Processing Data from MQ with Spark Streaming: Part 3 - Reliable Delivery & Recovery Techniques with Spark Streaming

Stacey Ronaghan
5 min readApr 25, 2018

This is a multi-part series that provides information on messaging, including fault-tolerance techniques, and provide instruction and code to implement a connection between IBM MQ (formerly WebSphere MQ) and Spark Streaming.

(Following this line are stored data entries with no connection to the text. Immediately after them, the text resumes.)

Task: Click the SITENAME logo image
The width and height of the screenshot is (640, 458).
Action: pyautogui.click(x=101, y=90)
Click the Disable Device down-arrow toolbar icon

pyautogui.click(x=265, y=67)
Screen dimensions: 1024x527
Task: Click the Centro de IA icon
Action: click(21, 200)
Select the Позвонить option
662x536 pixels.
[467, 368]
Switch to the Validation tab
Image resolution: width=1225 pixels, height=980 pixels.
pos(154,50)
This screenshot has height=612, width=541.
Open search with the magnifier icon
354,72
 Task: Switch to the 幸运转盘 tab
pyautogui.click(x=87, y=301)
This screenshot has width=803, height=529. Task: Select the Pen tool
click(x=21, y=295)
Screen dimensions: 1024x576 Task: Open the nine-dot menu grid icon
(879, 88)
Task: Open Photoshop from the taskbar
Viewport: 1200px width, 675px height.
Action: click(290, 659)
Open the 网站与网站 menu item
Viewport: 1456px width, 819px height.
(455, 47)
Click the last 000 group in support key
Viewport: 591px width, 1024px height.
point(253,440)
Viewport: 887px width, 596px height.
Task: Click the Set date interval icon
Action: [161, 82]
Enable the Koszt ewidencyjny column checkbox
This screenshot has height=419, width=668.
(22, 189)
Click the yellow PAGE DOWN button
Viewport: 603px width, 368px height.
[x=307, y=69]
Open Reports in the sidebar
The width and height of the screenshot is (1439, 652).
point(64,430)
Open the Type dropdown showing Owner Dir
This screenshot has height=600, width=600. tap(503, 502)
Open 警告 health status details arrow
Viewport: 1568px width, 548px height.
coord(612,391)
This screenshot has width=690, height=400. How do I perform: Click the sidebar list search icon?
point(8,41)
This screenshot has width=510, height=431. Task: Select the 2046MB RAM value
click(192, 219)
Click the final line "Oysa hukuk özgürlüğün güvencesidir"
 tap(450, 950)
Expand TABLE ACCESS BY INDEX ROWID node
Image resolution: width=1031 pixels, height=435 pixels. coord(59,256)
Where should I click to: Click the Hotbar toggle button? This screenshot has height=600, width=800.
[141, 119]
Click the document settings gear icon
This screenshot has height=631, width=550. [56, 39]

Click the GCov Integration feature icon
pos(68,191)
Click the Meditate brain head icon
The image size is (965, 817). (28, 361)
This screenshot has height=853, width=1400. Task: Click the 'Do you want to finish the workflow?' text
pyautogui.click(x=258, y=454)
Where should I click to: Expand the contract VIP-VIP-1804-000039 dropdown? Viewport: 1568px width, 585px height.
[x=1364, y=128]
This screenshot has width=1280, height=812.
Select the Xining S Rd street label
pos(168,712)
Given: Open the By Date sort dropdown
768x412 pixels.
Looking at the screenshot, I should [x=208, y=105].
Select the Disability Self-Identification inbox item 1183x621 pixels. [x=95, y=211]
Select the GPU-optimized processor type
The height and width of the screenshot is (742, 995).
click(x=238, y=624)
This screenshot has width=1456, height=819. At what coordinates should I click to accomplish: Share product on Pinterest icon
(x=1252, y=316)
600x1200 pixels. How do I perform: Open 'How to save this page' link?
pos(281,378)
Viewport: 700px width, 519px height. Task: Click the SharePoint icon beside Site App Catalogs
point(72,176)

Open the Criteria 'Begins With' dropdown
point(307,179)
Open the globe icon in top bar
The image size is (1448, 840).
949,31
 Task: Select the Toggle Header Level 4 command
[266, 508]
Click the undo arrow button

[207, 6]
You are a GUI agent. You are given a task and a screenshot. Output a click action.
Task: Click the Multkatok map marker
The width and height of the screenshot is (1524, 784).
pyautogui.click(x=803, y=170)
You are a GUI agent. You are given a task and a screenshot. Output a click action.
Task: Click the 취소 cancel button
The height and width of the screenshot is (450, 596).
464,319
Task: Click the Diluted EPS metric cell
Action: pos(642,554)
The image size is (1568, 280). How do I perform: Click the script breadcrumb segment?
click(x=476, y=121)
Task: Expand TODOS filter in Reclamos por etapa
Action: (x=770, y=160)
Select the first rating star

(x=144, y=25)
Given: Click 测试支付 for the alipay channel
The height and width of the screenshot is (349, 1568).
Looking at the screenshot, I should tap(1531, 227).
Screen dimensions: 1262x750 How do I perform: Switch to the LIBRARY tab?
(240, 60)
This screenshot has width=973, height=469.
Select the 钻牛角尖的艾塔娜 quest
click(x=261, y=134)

Part 1 — Introduction to Messaging, JMS & MQ

Part 2 — Brief Discussion on Apache Spark Streaming and Use-cases

Part 3 — Reliable Delivery & Recovery Techniques with Spark Streaming

Part 4 — Implementation details for Spark MQ Connector

Part 3 — Reliable Delivery & Recovery Techniques with Spark Streaming

Messaging Delivery Semantics

Reliability of delivery is a very important topic for messaging as for some applications it is critical that messages are received and in some scenarios very important that there are no duplicates. Here’s an overview of the three different messaging delivery semantics:

At-Most-Once

At-most-once delivery means that there will not be duplicate messages; the client will either receive a message once or, if there is a failure, it will be lost. This method has the best performance and with the least implementation overhead.

This scenario may be reasonable for IoT applications where the data is non-critical or has a time lag. In these cases, it is cheaper to accept these loses than create an infrastructure to ensure they are received. E.g. A dashboard is displaying temperature readings which are being received in one minute intervals — if a reading is lost, there is little consequence to the end user.

At-Least-Once

At-least-once delivery means that there may be duplicate messages; the client will receive a message once or, if there is a failure, it may be received multiple times. As acknowledgements are required for this method, there is increased overhead and reduced performance in comparison to the at-most-once method.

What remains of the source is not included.